■ **TEXT BLOCK**
This is where blacks live; this is where whites live. By the way, they separated whites and Jews. And Jews had their own section of Baltimore as well. I mean, this was very official policy. It became federal policy in the redlining efforts of the federal government in the 1930s and ’40s. And it became essentially the policy of the federal government to designate communities by their racial makeups and to allocate resources accordingly. And that’s essentially what redlining was. And then we had racially restrictive covenants, which were basically private practices by realtors and others to designate certain types of, or certain lots and houses as to be owned only in perpetuity, meaning for the future of mankind, by white people and specifically not others. Including Jews, by the way, in many cases in Baltimore. So there’s a very colorful history of all of these practices, racial zoning, redlining, racially restrictive covenants.
That’s been well documented. Richard Rothstein wrote a good book about it called The Color of Law. When we say structure, we’re talking about place primarily because it shapes so many other things. It shapes access to parks, access to transportation, access to jobs, access to infrastructure like sidewalks and potable water. And as I mentioned earlier, broadband. So when we say that these determinants are structural, it means that they’re built into the fabric of our society and our institutions. Schools is another great example, is how we fund schools is based on local property taxes. Which means that low-income communities are going to have low-funded schools, and we sort of shrug our shoulders and say, well, that’s the way the cookie crumbles. Well, that has profound health consequences on people’s lives, and it shapes the life trajectories of whole populations of people. And by the way, it brings down the overall health status of the entire country.
Carol Vassar, podcast host/producer:
We know that there’s a history of this. We know that it is not isolated to any one portion of the country, seemingly across the nation, The United States. At The California Endowment, you’ve been working on ways to even the playing field. What have you done? What have you found? What research will give us hope here?
Dr. Tony Iton, The California Endowment:
Well, I’ll tell you, Carol, it comes down to, and I’m a simple-minded person. I like solutions that make sense that you can communicate to people and they know what they’re doing on any given day of the week. So what we talk about in our work is called ABC, and these are the fundamentals of health equity. And A stands for “agency.” Agency is essentially power. It’s the ability to have some control in your life over what’s happening to you. And the challenge in many of these communities is that they’ve been stripped of power. This is why we say it’s political. It’s not purely political, but its manifestations are primarily political. It’s also social, it’s economic. People feel powerless. And when you feel powerless, you get stressed. And when you get stressed, your health gets bad. So the example I like to use for people is like, if I give you two tennis balls and I say juggle them, you laugh at me, and you go ahead and you juggle them. And then I toss you a third one, and well, now you’re not laughing so much, and many people are going to struggle to juggle three tennis balls.
There are some that can, but most can’t. But then I toss you four and five and six, and now balls are falling all over the place. Well, that’s what’s happening in the lives of people in low-income communities. They have limited access to necessary life resources. And so, they’re constantly juggling, trying to find access to what they need for them and their families. And that creates an enormous amount of stress. And stress over time kills you early. It just weathers your whole physiology. So that’s the A. If we can help people derive a sense of agency and a sense of control, we can actually reduce that stress in their lives. And we do that by organizing people, bringing similarly situated people into, essentially, communion so that they can prioritize and decide what they want to work on together. And then we support them. We fund their efforts to make the changes that they think are important.

■ **EXERCISE INSTRUCTIONS**
[1] Reproduce word for word the stretch of the health equity interview from "Carol Vassar, podcast" through "us hope here?".
[2] Answer these questions from the health equity interview:
(a) In which decades did redlining become federal policy?
(b) What is the title of Richard Rothstein's book?
(c) What does the letter A stand for in the ABC fundamentals of health equity?

■ **DATA TO EXAMINE**
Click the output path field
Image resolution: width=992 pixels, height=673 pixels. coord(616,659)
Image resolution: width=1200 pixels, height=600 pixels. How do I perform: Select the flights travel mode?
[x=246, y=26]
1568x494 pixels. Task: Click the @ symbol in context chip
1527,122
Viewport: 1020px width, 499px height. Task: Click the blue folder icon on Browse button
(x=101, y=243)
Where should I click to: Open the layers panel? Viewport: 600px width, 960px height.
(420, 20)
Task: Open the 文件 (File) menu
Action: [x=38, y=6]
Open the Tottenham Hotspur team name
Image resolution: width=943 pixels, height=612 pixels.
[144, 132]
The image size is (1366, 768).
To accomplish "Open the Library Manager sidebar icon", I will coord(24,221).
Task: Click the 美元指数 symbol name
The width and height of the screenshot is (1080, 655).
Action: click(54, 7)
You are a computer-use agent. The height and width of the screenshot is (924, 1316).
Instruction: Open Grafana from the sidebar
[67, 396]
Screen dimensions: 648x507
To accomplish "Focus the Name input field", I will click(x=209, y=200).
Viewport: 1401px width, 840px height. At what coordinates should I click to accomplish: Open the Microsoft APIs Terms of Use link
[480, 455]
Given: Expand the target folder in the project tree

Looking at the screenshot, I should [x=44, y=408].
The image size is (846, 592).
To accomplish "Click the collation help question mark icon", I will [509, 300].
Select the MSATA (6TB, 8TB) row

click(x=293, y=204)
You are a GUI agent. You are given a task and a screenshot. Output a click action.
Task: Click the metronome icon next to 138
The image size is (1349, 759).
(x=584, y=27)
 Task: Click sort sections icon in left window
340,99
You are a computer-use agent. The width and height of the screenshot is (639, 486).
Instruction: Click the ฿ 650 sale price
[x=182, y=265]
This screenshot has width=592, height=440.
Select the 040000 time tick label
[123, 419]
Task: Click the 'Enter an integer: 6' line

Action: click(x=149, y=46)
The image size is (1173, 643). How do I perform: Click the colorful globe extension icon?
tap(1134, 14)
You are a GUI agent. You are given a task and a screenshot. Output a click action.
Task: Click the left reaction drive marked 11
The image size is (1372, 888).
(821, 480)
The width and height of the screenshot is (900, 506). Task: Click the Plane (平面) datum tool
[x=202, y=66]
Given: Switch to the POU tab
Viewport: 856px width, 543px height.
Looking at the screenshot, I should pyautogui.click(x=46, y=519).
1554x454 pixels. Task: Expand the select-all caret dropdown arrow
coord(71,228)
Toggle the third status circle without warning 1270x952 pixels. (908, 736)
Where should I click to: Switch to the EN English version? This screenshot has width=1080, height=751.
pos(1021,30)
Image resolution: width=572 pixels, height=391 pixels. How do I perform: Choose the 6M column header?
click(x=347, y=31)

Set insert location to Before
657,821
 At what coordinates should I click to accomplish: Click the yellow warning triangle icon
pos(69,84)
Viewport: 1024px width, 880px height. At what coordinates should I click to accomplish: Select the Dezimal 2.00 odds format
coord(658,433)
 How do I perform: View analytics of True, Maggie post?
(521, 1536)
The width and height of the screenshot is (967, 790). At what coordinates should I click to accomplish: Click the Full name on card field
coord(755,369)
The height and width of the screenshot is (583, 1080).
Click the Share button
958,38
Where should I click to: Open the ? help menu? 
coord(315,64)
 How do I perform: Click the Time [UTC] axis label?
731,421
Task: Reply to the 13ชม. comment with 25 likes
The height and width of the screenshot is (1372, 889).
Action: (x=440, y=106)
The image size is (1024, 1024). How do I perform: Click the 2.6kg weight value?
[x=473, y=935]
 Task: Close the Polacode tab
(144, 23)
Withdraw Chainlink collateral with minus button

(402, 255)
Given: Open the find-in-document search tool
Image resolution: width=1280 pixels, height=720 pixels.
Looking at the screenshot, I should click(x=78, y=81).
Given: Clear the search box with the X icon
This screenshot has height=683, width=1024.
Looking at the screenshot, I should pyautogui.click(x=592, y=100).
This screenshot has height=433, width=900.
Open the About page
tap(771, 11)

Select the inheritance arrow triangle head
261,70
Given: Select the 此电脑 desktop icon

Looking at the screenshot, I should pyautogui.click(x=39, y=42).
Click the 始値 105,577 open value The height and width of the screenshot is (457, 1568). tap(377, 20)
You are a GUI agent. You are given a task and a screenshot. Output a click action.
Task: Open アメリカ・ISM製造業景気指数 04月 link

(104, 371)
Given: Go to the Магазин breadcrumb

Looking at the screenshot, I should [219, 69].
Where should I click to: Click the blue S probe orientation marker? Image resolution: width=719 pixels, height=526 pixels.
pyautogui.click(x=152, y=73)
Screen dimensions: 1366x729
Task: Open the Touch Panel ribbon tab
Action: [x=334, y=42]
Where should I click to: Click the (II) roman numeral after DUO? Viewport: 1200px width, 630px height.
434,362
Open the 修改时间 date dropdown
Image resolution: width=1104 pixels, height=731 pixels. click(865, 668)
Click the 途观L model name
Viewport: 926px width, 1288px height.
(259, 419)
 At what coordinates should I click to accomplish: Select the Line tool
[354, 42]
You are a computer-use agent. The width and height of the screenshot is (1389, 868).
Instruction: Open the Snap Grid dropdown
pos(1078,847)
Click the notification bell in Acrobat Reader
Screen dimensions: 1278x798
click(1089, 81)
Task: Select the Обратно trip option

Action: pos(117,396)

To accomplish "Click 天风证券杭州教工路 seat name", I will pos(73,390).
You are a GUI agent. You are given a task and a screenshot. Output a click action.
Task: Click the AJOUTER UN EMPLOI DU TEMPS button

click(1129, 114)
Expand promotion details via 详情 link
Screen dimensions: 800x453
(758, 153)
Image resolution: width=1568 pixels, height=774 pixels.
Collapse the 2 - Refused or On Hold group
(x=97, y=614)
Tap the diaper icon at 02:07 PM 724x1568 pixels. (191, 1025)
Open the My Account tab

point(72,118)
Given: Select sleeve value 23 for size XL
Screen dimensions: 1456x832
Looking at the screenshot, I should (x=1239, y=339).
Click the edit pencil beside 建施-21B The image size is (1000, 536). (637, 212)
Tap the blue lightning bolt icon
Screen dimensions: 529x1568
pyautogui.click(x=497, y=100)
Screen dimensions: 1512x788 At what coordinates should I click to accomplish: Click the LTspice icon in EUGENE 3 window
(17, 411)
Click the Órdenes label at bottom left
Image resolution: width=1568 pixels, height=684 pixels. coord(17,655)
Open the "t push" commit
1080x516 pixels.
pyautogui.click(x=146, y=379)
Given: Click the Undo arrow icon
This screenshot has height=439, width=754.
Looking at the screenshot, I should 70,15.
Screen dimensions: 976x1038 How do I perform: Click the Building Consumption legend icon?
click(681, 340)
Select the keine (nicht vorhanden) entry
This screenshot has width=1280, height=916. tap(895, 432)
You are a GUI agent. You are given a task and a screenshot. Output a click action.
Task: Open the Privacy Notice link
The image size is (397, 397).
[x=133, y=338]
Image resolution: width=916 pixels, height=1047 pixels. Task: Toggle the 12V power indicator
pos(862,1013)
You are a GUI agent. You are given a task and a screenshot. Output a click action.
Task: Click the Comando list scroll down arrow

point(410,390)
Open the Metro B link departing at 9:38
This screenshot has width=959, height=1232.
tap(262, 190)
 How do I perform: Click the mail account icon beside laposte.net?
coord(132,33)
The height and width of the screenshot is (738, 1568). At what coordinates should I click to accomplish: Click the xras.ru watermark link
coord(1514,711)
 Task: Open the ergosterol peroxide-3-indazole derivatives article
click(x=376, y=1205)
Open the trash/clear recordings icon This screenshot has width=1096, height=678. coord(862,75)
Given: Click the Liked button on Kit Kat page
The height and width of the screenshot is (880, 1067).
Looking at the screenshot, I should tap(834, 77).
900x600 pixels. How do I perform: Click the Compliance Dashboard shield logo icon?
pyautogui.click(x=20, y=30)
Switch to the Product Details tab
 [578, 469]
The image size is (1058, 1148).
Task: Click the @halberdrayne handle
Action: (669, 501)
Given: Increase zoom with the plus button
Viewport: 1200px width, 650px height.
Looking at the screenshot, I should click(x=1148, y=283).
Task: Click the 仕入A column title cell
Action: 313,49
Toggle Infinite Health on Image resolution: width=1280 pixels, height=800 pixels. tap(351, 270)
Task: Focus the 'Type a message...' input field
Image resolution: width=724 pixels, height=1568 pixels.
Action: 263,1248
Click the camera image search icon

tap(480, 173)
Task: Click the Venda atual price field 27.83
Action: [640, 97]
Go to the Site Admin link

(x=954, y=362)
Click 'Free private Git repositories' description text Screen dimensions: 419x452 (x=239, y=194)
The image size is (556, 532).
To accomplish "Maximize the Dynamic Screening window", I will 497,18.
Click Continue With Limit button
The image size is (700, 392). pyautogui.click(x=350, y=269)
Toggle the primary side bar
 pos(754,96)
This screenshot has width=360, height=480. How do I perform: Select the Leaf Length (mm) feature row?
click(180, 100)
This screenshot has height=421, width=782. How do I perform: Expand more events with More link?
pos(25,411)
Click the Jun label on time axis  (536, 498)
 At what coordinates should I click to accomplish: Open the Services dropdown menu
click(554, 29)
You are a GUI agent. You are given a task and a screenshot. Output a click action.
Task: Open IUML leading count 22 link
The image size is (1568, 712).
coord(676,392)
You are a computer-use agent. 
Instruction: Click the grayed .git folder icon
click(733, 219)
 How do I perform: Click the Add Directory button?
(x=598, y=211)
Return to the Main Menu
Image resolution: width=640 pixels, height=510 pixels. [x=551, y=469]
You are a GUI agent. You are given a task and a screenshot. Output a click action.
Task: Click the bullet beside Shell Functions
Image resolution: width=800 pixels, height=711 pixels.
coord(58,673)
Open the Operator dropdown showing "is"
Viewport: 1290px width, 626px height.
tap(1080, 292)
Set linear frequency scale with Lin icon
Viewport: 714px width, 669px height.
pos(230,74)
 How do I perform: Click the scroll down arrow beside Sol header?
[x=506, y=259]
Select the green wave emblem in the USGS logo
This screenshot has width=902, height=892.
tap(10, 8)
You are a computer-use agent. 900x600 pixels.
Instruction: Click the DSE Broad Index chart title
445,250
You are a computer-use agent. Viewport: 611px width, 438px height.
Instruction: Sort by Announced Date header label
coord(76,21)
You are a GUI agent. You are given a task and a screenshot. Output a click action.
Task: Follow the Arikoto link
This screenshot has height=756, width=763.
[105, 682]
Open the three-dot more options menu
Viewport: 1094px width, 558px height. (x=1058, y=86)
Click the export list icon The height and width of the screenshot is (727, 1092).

■ **ANSWERS PER TASK**
[1]
Carol Vassar, podcast host/producer:
We know that there’s a history of this. We know that it is not isolated to any one portion of the country, seemingly across the nation, The United States. At The California Endowment, you’ve been working on ways to even the playing field. What have you done? What have you found? What research will give us hope here?

[2]
(a) The 1930s and '40s.
(b) The Color of Law.
(c) Agency.